A long-running procurement programme to outsource and modernise the UK's search and rescue helicopter operations has finally ended with the award of a £1.6 billion contract to US-owned Bristow Helicopters.
To replace the Royal Navy and Royal Air Force AgustaWestland Sea King fleets, from 2015 Bristow will bring in new AgustaWestland AW189s and Sikorsky S-92s, says the UK Department for Transport (DfT) announcing the award on 26 March. The new operation will be fully active from 2017, it adds.
The 10-year deal, so-called Long SAR, will see helicopters based at a total of 10 sites across the UK. A pair of S-92s will each operate from Stornoway in the Western Isles and Sumburgh in Shetland - existing bases for S-92s under the Gap SAR contract operated by Bristow from this summer - and new locations at Newquay, Caernarfon and Humberside airports.
The AW189s, again two per base, will be stationed at Lee on Solent and Prestwick, and new sites at St Athan, Inverness and Manston airports.
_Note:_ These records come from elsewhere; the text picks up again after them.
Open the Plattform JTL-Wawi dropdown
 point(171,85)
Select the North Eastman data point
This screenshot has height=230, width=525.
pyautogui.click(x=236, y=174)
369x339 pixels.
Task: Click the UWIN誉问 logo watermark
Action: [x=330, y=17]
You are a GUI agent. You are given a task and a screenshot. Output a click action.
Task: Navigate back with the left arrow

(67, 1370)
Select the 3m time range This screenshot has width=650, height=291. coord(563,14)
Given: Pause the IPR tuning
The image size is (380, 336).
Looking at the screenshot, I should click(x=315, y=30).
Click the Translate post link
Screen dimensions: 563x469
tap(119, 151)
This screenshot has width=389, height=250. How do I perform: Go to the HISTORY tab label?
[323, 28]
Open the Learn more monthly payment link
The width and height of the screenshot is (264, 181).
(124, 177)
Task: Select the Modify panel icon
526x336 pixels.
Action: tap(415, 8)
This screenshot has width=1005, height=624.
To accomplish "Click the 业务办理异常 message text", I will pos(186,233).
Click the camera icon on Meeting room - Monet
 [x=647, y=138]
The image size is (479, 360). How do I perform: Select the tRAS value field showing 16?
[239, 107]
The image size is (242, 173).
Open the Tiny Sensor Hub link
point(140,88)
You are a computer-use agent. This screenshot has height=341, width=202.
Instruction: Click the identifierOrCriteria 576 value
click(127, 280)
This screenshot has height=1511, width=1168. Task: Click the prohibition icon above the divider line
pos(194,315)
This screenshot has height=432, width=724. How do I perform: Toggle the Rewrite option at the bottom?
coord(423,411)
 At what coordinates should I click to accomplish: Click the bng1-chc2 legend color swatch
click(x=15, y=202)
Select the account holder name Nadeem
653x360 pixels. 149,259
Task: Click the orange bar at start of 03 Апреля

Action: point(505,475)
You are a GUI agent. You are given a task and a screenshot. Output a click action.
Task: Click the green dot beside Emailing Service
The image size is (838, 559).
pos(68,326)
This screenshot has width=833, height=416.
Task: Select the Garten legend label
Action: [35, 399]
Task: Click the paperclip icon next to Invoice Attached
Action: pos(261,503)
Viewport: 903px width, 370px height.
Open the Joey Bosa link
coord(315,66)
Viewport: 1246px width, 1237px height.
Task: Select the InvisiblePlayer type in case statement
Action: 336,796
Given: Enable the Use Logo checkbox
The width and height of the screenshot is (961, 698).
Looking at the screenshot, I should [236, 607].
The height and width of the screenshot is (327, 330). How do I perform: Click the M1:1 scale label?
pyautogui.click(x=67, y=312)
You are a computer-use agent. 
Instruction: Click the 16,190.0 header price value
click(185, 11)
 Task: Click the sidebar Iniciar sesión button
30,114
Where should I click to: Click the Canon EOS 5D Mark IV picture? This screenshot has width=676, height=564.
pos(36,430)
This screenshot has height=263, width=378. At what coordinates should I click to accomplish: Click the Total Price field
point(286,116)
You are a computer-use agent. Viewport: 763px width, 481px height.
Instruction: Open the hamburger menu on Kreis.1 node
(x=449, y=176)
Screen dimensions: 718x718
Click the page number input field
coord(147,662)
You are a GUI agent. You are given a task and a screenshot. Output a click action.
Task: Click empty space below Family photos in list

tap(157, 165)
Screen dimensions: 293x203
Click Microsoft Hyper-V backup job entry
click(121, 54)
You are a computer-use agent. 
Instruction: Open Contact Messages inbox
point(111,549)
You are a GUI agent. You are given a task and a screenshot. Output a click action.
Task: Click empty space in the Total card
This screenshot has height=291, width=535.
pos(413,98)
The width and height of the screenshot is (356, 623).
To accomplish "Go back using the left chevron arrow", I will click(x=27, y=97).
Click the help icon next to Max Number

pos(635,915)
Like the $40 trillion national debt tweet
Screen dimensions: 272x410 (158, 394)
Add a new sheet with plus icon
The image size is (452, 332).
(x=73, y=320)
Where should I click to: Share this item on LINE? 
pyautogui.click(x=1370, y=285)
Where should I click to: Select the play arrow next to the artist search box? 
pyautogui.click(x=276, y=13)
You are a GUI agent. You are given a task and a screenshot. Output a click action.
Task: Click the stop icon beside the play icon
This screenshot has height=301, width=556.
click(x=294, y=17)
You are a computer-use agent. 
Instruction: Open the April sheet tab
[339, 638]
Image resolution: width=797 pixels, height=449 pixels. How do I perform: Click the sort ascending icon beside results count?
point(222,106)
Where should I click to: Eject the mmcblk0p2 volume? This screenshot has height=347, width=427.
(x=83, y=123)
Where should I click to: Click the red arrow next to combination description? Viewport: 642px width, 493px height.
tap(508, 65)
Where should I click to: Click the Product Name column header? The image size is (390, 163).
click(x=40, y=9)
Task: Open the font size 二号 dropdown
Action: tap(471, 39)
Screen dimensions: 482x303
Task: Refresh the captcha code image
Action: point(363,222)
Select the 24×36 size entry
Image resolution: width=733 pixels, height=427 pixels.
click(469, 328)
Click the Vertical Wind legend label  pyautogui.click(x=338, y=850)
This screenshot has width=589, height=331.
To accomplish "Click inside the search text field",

An additional two airframes, one of each type, will be used as spares. Bristow estimates the total capital spend on the new helicopters as being in the region of $1 billion.
Proposing the super-medium AW189 to perform the shorter-range missions comes as little surprise following AgustaWestland's pledge to create search and rescue helicopter manufacturing capability at its Yeovil, UK factory if it was chosen by the successful operator. This also saw off a potential challenge from Eurocopter's EC175, which was not offered by any bidder.
DfT claims the new contract will see the creation of over 350 jobs at Yeovil and at a supply hub Sikorsky will locate at Aberdeen to support the S-92 fleet.
Additionally it claims that coverage and reaction speed will be improved by the new operation.
Bristow beat off competition in the final round of the process from UK firm Bond Offshore Helicopters which had solely bid on the short-range element of the contract with the AW189. Canada's CHC Helicopter had been forced to retire from the bidding in December.
The operator says it will earn around $2.5 billion in revenue over the duration of the contract.
A previous contest, SAR-H, was abandoned in February 2011 after the DfT discovered "irregularities" in the bidding process which had seen a contract awarded in 2010 to the Soteria consortium comprising CHC, Sikorsky and Thales.
Current SAR bases are at Culdrose, Wattisham, Valley, Boulmer, Portland, Lee on Solent, Chivenor, Leconfield, Lossiemouth and Prestwick.